Première des deux soirées tourquennoises du Festival des Inrocks cuvée 2013. Ne pas se fier aux noms paternalistes des groupes présents : si demain ça folke-blueuse tranquille (avec Valerie June, Jacco Gardner et Lucius), ce soir on l'espère et on est là pour ça : ça devrait bouger un peu.
En ouverture du bal : Young Fathers et leur rap-soul parfois bien agité. Ils se la donnent comme s'ils étaient les vedettes américaines de la soirée (alors qu'ils sont écossais… par contre, le vedettariat à venir n'est pas exclu). Trois chanteurs, un batteur, des programmes, des éructations de toutes sortes, on n'échappe d'ailleurs pas à quelques envolées lyriques, mais rarement plus d'un couplet, bien vite écourtées par une danse endiablée sur un rap épileptique. Alors même si blouson-à-clous-dorés, même si queue-en-peluche-battant-sur-une-cuisse-en-leggings (sans vouloir vous imposer d'images scabreuses), ça n'en est pas moins une très bonne entrée en matière pour s'assouplir cervicales et genoux.

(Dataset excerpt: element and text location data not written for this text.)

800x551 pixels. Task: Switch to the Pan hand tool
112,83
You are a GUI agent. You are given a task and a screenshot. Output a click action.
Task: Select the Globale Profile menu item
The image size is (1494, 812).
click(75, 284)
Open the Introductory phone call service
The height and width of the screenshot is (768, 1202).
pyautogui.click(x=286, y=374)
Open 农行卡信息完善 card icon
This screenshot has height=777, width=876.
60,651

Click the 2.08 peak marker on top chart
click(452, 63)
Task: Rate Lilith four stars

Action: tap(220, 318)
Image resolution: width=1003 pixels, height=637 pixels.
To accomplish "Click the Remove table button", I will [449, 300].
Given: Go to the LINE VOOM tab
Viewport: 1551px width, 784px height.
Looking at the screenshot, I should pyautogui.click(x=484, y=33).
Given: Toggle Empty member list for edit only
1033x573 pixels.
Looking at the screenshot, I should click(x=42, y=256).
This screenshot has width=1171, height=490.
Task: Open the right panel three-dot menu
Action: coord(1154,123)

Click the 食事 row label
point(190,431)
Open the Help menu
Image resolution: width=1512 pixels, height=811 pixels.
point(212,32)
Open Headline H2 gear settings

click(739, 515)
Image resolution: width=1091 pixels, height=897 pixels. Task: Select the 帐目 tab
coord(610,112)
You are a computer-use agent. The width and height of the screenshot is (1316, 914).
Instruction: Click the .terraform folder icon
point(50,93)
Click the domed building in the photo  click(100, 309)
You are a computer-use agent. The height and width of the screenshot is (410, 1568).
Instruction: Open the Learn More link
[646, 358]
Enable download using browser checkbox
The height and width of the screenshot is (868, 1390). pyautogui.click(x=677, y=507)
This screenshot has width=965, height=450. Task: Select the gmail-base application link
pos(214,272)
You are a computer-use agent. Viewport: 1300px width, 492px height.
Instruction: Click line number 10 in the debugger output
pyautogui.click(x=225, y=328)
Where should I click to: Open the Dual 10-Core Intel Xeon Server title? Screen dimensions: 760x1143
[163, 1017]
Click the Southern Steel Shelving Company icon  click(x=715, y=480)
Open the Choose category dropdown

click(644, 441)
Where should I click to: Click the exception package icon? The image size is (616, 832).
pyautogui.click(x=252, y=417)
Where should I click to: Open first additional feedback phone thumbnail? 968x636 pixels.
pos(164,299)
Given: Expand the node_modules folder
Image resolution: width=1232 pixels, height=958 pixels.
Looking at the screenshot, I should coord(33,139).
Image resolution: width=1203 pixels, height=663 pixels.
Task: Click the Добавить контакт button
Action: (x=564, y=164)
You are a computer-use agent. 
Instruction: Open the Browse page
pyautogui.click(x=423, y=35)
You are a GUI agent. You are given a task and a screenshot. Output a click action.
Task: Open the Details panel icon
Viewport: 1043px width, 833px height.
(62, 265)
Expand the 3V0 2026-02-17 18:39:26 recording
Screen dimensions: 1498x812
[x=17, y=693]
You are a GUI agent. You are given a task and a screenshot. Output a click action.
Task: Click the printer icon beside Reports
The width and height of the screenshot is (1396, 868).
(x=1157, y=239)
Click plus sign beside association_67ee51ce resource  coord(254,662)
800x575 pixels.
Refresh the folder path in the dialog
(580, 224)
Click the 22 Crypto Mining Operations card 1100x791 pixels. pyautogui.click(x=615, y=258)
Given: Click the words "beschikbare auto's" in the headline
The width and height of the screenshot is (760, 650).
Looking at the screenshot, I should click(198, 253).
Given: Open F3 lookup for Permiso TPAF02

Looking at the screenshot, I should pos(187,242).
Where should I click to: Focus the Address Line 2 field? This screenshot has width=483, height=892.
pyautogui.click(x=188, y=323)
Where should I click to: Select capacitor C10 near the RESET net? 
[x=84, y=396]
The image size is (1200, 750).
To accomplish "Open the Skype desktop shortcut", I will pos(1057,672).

Viennent ensuite les californiens de PAPA et là, comment dire, le soufflé de nos articulations retombe à plat, ouille. De la pop proprette qui sonne très 90's, avec harmonies vocales de bon aloi. Leur premier album s'appelle Tender Madness. Surtout Tender, clairement. Lu à leur sujet : "une force à l'ambition carrément américaine !". Mouais, c'est-à-dire : calibrée. Ils sont quatre, de front, le son est nickel, le rythme carré, mais une idée s'impose au-delà de tout : le batteur-chanteur ressemble terriblement à Llewyn Davis, le folk singer du dernier film des frères Coen. Ça n'a rien à voir, mais c'est dire à quel point leur set est captivant.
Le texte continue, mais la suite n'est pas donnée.